BRANO DA LEGGERE |
>>>>

Noi per lo più nella vita ci sentiamo smarriti. Così dice nella sua disperata arringa finale Paul Newman nei panni un po’ sgualciti di Frank Galvin, l’avvocato alcolizzato protagonista di “Il verdetto”, uno splendido film della premiata ditta Mamet-Lumet. Ed è così che ci sentiamo nei confronti del verdetto della Cassazione previsto nelle prossime 24/48 ore. Dopo vent’anni di discussioni laceranti, di pessimismo, di fatalismo, persino di paradossale simpatia per chi ha continuato a stare sul ring della politica italiana per vittorie sue o per abbandono dell’avversario, tra Silvio Berlusconi e la sua fine come uomo politico c’è un delta piccolissimo, sottilissimo, che sembra però non ridursi mai a zero, che impaurisce e ci toglie il fiato come la vertigine che si prova col paradosso di Zenone su Achille e la tartaruga.

Accadrà davvero? Accadrà qualcosa? L’udienza in Cassazione di oggi sembra garantire una sentenza già domani o giovedì. Gli avvocati del Cavaliere non hanno chiesto tempi aggiuntivi, la Corte si dovrà esprimere sulla correttezza formale del processo in appello che ha condannato Silvio Berlusconi per frode fiscale a 4 anni di reclusione e all’interdizione per 5 anni dai pubblici uffici. In caso positivo, non potrebbe più ri-entrare in Parlamento.

<<<<

COMPITO 1 |
Impagina come lista numerata il tratto dell'elenco che va dal suo inizio fino alla riga che contiene "Action: coord(489,556)", estremi inclusi, omettendo le righe vuote.

ELENCO IN INGRESSO |
>>>>

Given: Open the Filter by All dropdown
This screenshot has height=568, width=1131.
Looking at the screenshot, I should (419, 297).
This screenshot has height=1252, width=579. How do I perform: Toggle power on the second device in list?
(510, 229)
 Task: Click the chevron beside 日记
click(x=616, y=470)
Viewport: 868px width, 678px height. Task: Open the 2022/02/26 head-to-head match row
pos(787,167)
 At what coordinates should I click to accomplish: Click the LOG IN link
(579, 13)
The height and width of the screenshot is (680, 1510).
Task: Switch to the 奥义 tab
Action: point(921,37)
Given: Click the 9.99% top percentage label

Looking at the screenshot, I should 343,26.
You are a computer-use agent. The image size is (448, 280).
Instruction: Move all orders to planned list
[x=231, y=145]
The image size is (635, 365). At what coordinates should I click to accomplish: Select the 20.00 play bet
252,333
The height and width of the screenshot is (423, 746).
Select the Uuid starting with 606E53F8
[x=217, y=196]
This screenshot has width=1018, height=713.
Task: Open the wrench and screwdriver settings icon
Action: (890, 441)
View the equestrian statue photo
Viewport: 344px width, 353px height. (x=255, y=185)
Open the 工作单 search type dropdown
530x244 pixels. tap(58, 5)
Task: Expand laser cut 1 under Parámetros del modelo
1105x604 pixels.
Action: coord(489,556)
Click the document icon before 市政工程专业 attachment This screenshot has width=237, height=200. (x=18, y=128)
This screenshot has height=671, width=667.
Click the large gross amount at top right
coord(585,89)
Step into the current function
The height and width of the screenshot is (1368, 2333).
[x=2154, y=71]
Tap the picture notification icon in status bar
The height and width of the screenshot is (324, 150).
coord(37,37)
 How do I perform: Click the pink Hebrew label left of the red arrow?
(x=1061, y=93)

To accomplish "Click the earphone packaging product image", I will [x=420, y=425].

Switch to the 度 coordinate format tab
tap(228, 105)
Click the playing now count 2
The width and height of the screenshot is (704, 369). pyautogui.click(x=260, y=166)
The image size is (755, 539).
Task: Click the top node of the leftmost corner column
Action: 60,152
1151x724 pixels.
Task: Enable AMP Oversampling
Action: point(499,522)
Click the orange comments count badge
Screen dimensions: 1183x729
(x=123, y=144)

<<<<

COMPITO 2 |
Trascrivi per favore, parola per parola, il tratto del brano da leggere che va da "Noi per lo più" fino a "e la tartaruga.".

RISPOSTA COMPLETA 1 |
1. Given: Open the Filter by All dropdown
2. This screenshot has height=568, width=1131.
3. Looking at the screenshot, I should (419, 297).
4. This screenshot has height=1252, width=579. How do I perform: Toggle power on the second device in list?
5. (510, 229)
6.  Task: Click the chevron beside 日记
7. click(x=616, y=470)
8. Viewport: 868px width, 678px height. Task: Open the 2022/02/26 head-to-head match row
9. pos(787,167)
10.  At what coordinates should I click to accomplish: Click the LOG IN link
11. (579, 13)
12. The height and width of the screenshot is (680, 1510).
13. Task: Switch to the 奥义 tab
14. Action: point(921,37)
15. Given: Click the 9.99% top percentage label
16. Looking at the screenshot, I should 343,26.
17. You are a computer-use agent. The image size is (448, 280).
18. Instruction: Move all orders to planned list
19. [x=231, y=145]
20. The image size is (635, 365). At what coordinates should I click to accomplish: Select the 20.00 play bet
21. 252,333
22. The height and width of the screenshot is (423, 746).
23. Select the Uuid starting with 606E53F8
24. [x=217, y=196]
25. This screenshot has width=1018, height=713.
26. Task: Open the wrench and screwdriver settings icon
27. Action: (890, 441)
28. View the equestrian statue photo
29. Viewport: 344px width, 353px height. (x=255, y=185)
30. Open the 工作单 search type dropdown
31. 530x244 pixels. tap(58, 5)
32. Task: Expand laser cut 1 under Parámetros del modelo
33. 1105x604 pixels.
34. Action: coord(489,556)

RISPOSTA COMPLETA 2 |
Noi per lo più nella vita ci sentiamo smarriti. Così dice nella sua disperata arringa finale Paul Newman nei panni un po’ sgualciti di Frank Galvin, l’avvocato alcolizzato protagonista di “Il verdetto”, uno splendido film della premiata ditta Mamet-Lumet. Ed è così che ci sentiamo nei confronti del verdetto della Cassazione previsto nelle prossime 24/48 ore. Dopo vent’anni di discussioni laceranti, di pessimismo, di fatalismo, persino di paradossale simpatia per chi ha continuato a stare sul ring della politica italiana per vittorie sue o per abbandono dell’avversario, tra Silvio Berlusconi e la sua fine come uomo politico c’è un delta piccolissimo, sottilissimo, che sembra però non ridursi mai a zero, che impaurisce e ci toglie il fiato come la vertigine che si prova col paradosso di Zenone su Achille e la tartaruga.